WORK ORDER: Copy out each entry precisely; no image belongs in the result.

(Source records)
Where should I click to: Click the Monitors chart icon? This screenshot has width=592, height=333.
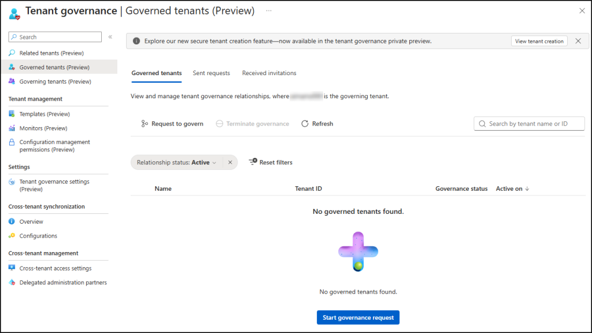[12, 128]
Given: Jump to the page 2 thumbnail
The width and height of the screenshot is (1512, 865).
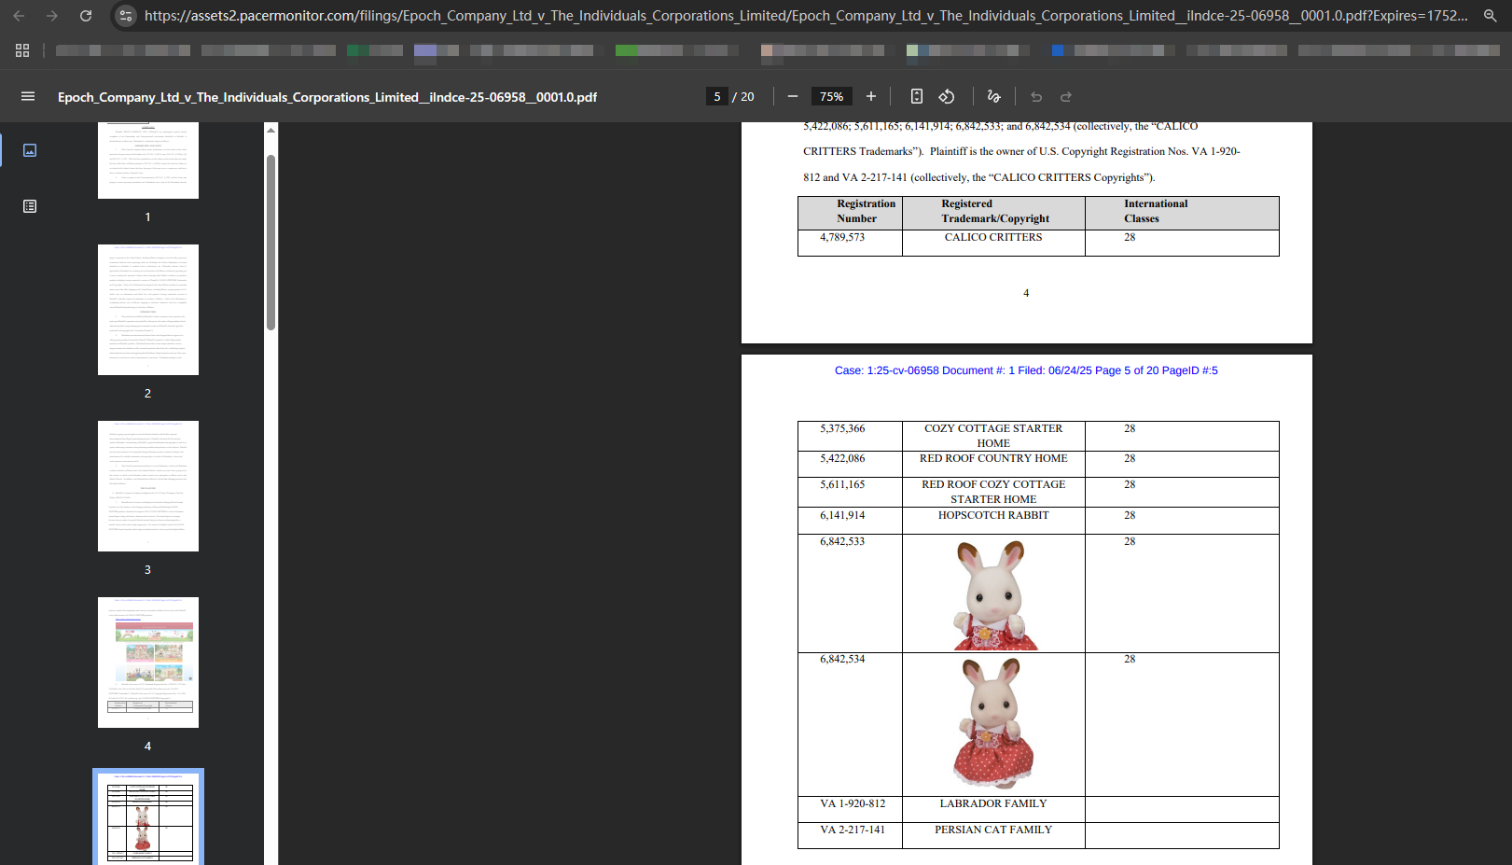Looking at the screenshot, I should [148, 310].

TASK RESPONSE:
Where should I click to: Click the Monitors chart icon? This screenshot has width=592, height=333.
[12, 128]
Given: Jump to the page 2 thumbnail
The width and height of the screenshot is (1512, 865).
Looking at the screenshot, I should [148, 310].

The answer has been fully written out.